- What you are asked to do -
Copy, word for word, the passage of the post on recording {dplyr} pipeline steps that begins at the words "One quick-and-dirty solution" and stops after "wrapped in that.".

- Quoted text -
* Begin *

In this post I describe a useful programming pattern that I implemented, and hopefully provide a gentle introduction to the idea of monads.
The motivation for all of this was that I had a {dplyr} pipeline as part of a {shiny} app that queries a database and I wanted to “record” what steps were in that pipeline so that I could offer them as a way to ‘reproduce’ the query. Some of the steps might be user-defined via the UI, so it was a little more complicated than just a hardcoded query.
One quick-and-dirty solution that might come to mind would be to make a
with_logging()
function that takes an expression, writes a text-representation
of it to a file or a global, then evaluates the expression. This would probably
work, but it means that every step of the pipeline needs to be wrapped in that.

* End *

- Supplied material -
* Begin *

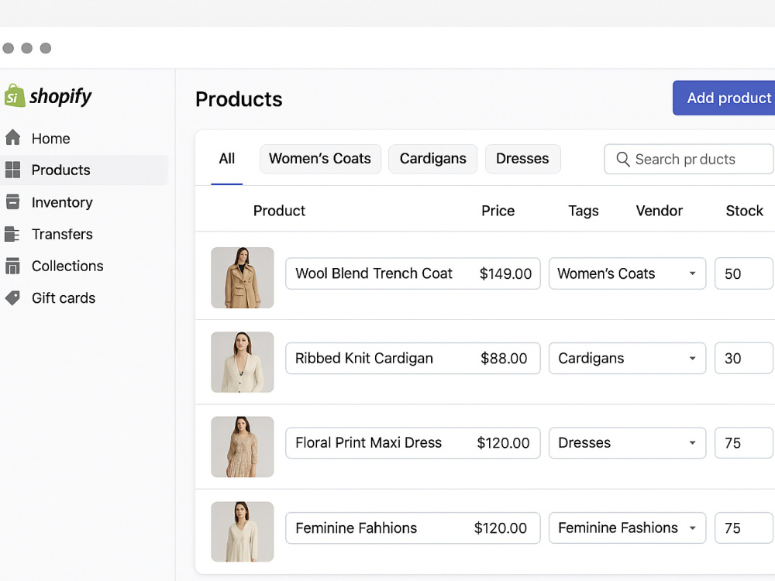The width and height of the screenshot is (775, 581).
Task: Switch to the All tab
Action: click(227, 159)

* End *
* Begin *

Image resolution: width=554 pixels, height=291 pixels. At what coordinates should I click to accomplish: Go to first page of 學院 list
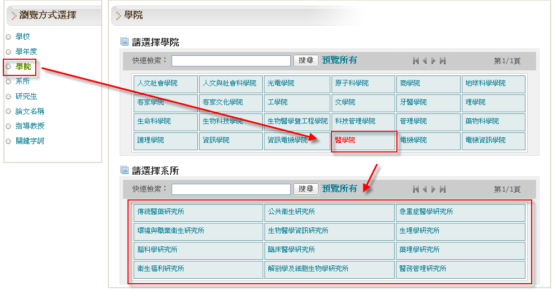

* End *

- Result -
One quick-and-dirty solution that might come to mind would be to make a
with_logging()
function that takes an expression, writes a text-representation
of it to a file or a global, then evaluates the expression. This would probably
work, but it means that every step of the pipeline needs to be wrapped in that.